【楽しく学べる】スーパーマーケットビジネスモデル解説③~スーパーの価値についての考察~

Kei-kun
Kei-kun

僕はスーパーマーケットで働きたいと思っているんですが、スーパーマーケットがどんなビジネスモデルで成り立っているのか知りたいです。教えてもらえませんか?

この記事では、そんな悩みに答えたいと思います。

本記事の信頼性

Masa-kun
Masa-kun

私は「販売職×食品」業界で、これまで2回の転職に挑戦してきました。

 

✅1度目は24歳の時”スケールアップ”転職

地域生協から一部上場GMSへ

 

✅2度目は30歳の時”ステージアップ”転職

一部上場GMSから県域一番の食品SMへ

売場責任者(主任)→バイヤー、店長、事業責任者へ

 

タイプの違う3つの食品小売企業で経験を積む業界のプロです。
【Twitter】https://twitter.com/masa_m2

 

2022年に業界知見をまとめた著書

「スーパーマーケットの新潮流」を出版しました。

『スーパーマーケットの新潮流~生鮮DSと小商圏店舗型NS登場によるSM業界の変革』要点まとめ解説
スーパーマーケット業界は大きな転換期を迎えている。変革の主軸は、生鮮ディスカウントストアの登場。生鮮食品の鮮度、惣菜の品質、人気商品の価格、この3点を兼ね備えた新しいスーパーマーケットが圧倒的集客を実現している。もう一つの軸が黒字モデルのネットスーパー。長年赤字経営が指摘されてきたネットスーパーに新しいモデルが登場した。

 

 

そんな私がスーパーマーケットの具体的なビジネスモデルについて解説するシリーズです。
今回は。スーパーマーケットの価値についてサクッと解説します。
それでは進めていきましょう!

スーパーマーケットの価値とは何か?絶対的1位は「立地」 である。

スーパーマーケットの価値を分析する時に、複数のスーパーがある地域に住んでいる方が、どこのスーパーにいくのか?そしてその理由とは何か?という問いの答えは、以下のアンケートにヒントがあります。

消費者のスーパーマーケットへの意識アンケート

それでは上記アンケートの結果を見ていきましょう。

Q.あなたがスーパーマーケットを選ぶポイントは何ですか?(フルタイム有職主婦)
1位.家から近い 65.8%
2位.職場から近い 43.3%
3位.品揃えが良い 38.5%
4位.価格が安い 30.2%
5位.ポイントサービス 29.1%
6位.駐車場が広い 25.5%
7位.商品の品質・鮮度が良い 21.8%
8位.店内の清潔さ 19.6%
9位.店内の明るさ雰囲気の良さ 18.9%
10位.商品の陳列が分かりやすい 14.5%

これを見て分かることとして、業界人であれば納得できることがいくつかあります。

【基本、同じ商品&同じ販促を展開するチェーン店同士のお店の傾向】
①狭いお店の方が、広いお店より圧倒的に売上が高いことがある。
②売上が高い店はいつも高い。
③近くに競合店が出来ても、売上が減ってしまう店舗と減らない店舗がある。
④近くの競合店が閉店すると必ず一定は売上が上がる。
⑤店舗を改装すると、売上が必ず一定上がる。

つまり、店舗の売上を左右する”圧倒的一番の理由”は立地であるという事実です。
いくら近隣の住人が多く、品揃えが多く取れる大きな店舗を建てたとしても、近隣の幹線道路沿いに、とても車で入りやすい人気店があれば、そこを通過してまで自店に来ていただくことはなかなか難しいということです。

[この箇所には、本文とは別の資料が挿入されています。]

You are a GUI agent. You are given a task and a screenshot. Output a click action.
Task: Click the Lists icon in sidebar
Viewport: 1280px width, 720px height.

「お客様に挨拶もせず、そんなに品揃えが多くないのに、いつも売場整頓ができておらずガタガタで・・・」というお店がその会社の一番店ということも業界ではよくある話です。

立地の次に来る価値は「店舗規模(大きさ)」である

しかし立地条件が同点であれば、3位~10位の勝負となり、商機&勝機が出てきます。

同じ条件下に立った時の店舗の価値の次にくるのが店舗規模です。
①品揃えの多さ=店舗規模の大きさ 38.5%
※品揃えの多さとは、実質、店舗規模の大きさのことです。
②駐車場が広い 25.5%
※店舗規模の大きさに比例します。
③商品の陳列が分かりやすい 14.5%
※店内がある程度広いからカテゴリーを分かりやすく陳列できます。狭いと探しやすいですが、棚に入らない商品は無理やりミニ机に置いたり、無理やり類似分類に入れ込んだり、そもそも無かったりします。狭い店舗はコンビニの様に割り切るしかありません。

店舗規模が大きいだけで
38.5%+25.5%+14.5%=78.5%のお客様人気が獲得できます。

次は会社全体で「低価格」「ポイントセール」「品質・鮮度UP」を実現

立地と店舗規模はマーケットと企業が決めることで、従業員さんと関係はありません。
大型店舗で集客が出来ていない場合、出店を判断した人に責任があります。

しかし”ガップリ四つ”の競合店同士の戦いは、この先の価値で勝負が決まります。
ズバリ、1章のアンケートからも分かるように、その次の価値は

1位.価格 2位.ポイントサービス 3位.商品の品質・鮮度が良い

です。価格と商品の品質と鮮度は商品部(バイヤー)責任ですし、
ポイントサービスはマーケティング部責任です。
販売部と商品部とマーケティング部がしっかりと肩を組んで対策を実行しなくてはなりません。
競合店とガップリ四つで戦う場合、会社全体のチームワークで雌雄が決します。

会社全体で価格をコントロールし、魅力のある商品や鮮度の良い生鮮食品をお安く提供し、集客が出来る様にチラシを打ち、ポイントセールをきっちりと実施する必要があります。
ここでは予算が必要です。お金が掛けられないのであれば、細々営業するしかありません。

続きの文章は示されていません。